Il cielo nascosto Grammatica dell’interiorità

Il cielo nascosto

Grammatica dell’interiorità

Anteprima Scarica anteprima
Dentro di noi custodiamo un cielo nascosto, uno spazio-tempo altrettanto abissale dell’universo che ci sovrasta. Come è accaduto alla volta stellata, gli interni d’anima hanno attratto cosmografi fin dall’antichità: filosofi, scrittori, teologi e poeti hanno scrutato, contemplato, decifrato, versato in parole «fantasticanti e conoscitive» ogni transito di pensieri, ogni orbita di passioni, ogni ellissi del desiderio.
Si è via via affinata una lingua per dire la mobilità dell’io e il teatro degli affetti, e si è scoperto nelle profondità della mente il punto di maggiore consonanza con il ritmo vivente del mondo. Questa pienezza di raffigurazione e il suo stesso oggetto – la vita interiore, concentrata nelle proprie fantasmagorie, ma anche persa in lontananze e silenzi siderali – rischiano oggi di smarrirsi, vittime dello spossessamento di sé indotto dalla seduzione della vicinanza virtuale e dal frastuono della comunicazione.

In controtendenza rispetto ai tempi, Antonio Prete compie qui un prezioso gesto di restituzione. Mette la sua maestria di comparatista al servizio di una materia sconfinata, prelevandovi con levità figure tematiche e passaggi salienti, da Agostino a Joyce, da Montaigne a Proust a Calvino, e cedendo spesso il passo agli amatissimi Leopardi e Baudelaire. Sono tutti loro, insieme con gli artisti che nell’autoritratto hanno sfidato l’irrappresentabile, a costruire idealmente una «grammatica dell’interiorità», dove troviamo declinate le eterne forme del sentire, amorose o meditative, gioiose o dolenti, stupefatte o rammemoranti. Senza attingere a quel lessico, non potremmo neppure riconoscere ciò che ci accade dentro.

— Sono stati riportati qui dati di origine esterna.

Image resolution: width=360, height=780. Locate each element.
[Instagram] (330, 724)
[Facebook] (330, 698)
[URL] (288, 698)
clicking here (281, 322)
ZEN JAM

«Colui che veramente esiste è solo l’uomo interiore».
Robert Walser

Dettagli libro

Sull'autore

Antonio Prete

Antonio Prete ha insegnato Letterature comparate all’Università di Siena e, da ultimo, alla Scuola Superiore Galileiana di Padova. Ha tenuto corsi e seminari presso istituzioni e atenei di altri Paesi, tra cui la Harvard University, il Collège de France e l’Università di Salamanca. Saggista, narratore, poeta e traduttore, ha fondato e diretto la rivista «Il gallo silvestre» (1989-2004). Tra i saggi: Il pensiero poetante. Saggio su Leopardi (1980), Nostalgia. Storia di un sentimento (1992), Il deserto e il fiore. Leggendo Leopardi (2004), I fiori di Baudelaire. L’infinito nelle strade (2007) e Meditazioni sul poetico (2013). Le prose narrative più recenti: L’imperfezione della luna (2000), Trenta gradi all’ombra (2004) e L’ordine animale delle cose (2008). Le ultime raccolte poetiche: Menhir (2007) e Se la pietra fiorisce (2012). Traduttore di Baudelaire (I fiori del male, 2003), Mallarmé, Rilke, Valéry, Celan, Jabès, Machado, Bonnefoy, ha raccolto molte delle sue traduzioni poetiche in L’ospitalità della lingua (2014). Presso Bollati Boringhieri sono usciti Trattato della lontananza (2008), All’ombra dell’altra lingua. Per una poetica della traduzione (2011) e Il cielo nascosto. Grammatica dell’interiorità (2016), vincitore del Premio Mondello.